Le 2 avril 2010 la société EITB, mandataire de la société Financière les Aires, a effectué une déclaration préalable de travaux auprès de la mairie de [Localité 1], donnant lieu à un arrêté de non opposition du 19 avril 2010.

Elle a adressé par LRAR du 29 juillet 2010 une demande de raccordement à ERDF qui a accusé réception de la demande et déclaré le dossier complet au 3 août 2010.

La demande de raccordement devait être instruite par ERDF dans un délai de 3 mois qui expirait en l'espèce le 3 novembre 2010, ce délai de trois mois ayant été intégré par ERDF à sa procédure de traitement des demandes à la suite d'une délibération de la Commission de régulation de l'énergie (CRE) du 11 juin 2009.

ERDF devait adresser au demandeur dans ce délai une proposition technique et financière (PTF) que le demandeur devait le cas échéant accepter et renvoyer avec un acompte.

Dans l'attente de la PTF, la société Financière les Aires a poursuivi son projet et accepté le 7 septembre 2010 un devis de la société EDF ENR d'un montant de 207976 € pour l'installation d'un générateur photovoltaïque.
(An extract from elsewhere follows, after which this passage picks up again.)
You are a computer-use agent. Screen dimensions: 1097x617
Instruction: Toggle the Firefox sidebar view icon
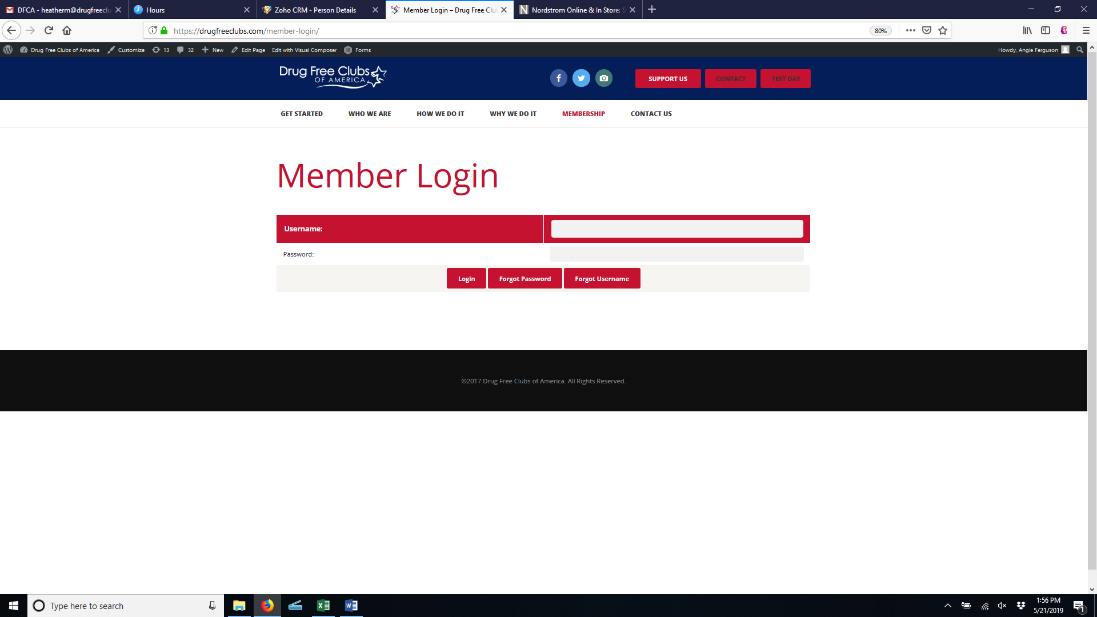(1045, 30)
La société ERDF a envoyé à la société Financière des Aires une PTF par LRAR du 30 novembre 2010, reçue le 2 décembre 2010.

La société Financière des Aires a retourné le 7 décembre 2010 la proposition acceptée et accompagnée d'un chèque de 5119,14 €, encaissé le 16 décembre 2016.

Or par décret du 9 décembre 2010, l'obligation de conclure un contrat d'achat a été suspendue pour une durée de 3 mois afin de permettre aux autorités de réévaluer le dispositif.

Le décret prévoyait que les dossiers n'ayant pas fait l'objet d'une acceptation de la PTF avant le 2 décembre 2010 devaient faire l'objet d'une nouvelle demande.

La société ERDF a en conséquence informé la société Financière les Aires par courrier du 7 janvier 2011 de la suspension de sa demande de contrat d'achat et de la nécessité d'adresser une nouvelle demande à la fin de la période de 3 mois.

À l'issue de la période de suspension, un arrêté du 4 mars 2011 a fortement baissé le prix d'achat de l'électricité produite par les producteurs bénéficiant de l'obligation d'achat.

Après avoir vainement mis en demeure ERDF d'exécuter ses obligations sur la base du des dispositions de l'arrêté du 12 janvier 2010, la société Financière les Aires a renoncé à réaliser son installation photovoltaïque.

Par acte en date du 16 août 2012, la société Financière les Aires a fait assigner la société ERDF devant le tribunal de commerce d'Aix-en-Provence afin d'obtenir à titre principal la condamnation de la défenderesse à racheter la production électrique de la société Financière les Aires sur la base de 0,50 € HT le kWh une fois les travaux de raccordement opérés et à titre subsidiaire l'indemnisation du préjudice résultant de la faute commise par ERDF à savoir le non-respect du délai de 3 mois pour transmettre la PTF.

Par jugement du 15 juillet 2014 le tribunal de commerce d'Aix-en-Provence a:

- dit que la SA ERDF a commis une faute en ne respectant pas le délai de réponse à la demande de la SARL Financière les Aires,

- dit que la demande de préjudice économique futur n'est pas causé,

- fait droit partiellement à la demande de la SARL Financière les Aires et condamné la SA ERDF à lui payer la somme de 40000 € de dommages et intérêts,

- rejeté comme injustifiées toutes les autres demandes des parties,

- condamné la SA ERDF à payer à la SARL Financière les Aires une somme de 6000 € sur le fondement des dispositions de l'article 700 du code de procédure civile et à supporter les frais de l'instance,

- ordonné l'exécution provisoire du jugement.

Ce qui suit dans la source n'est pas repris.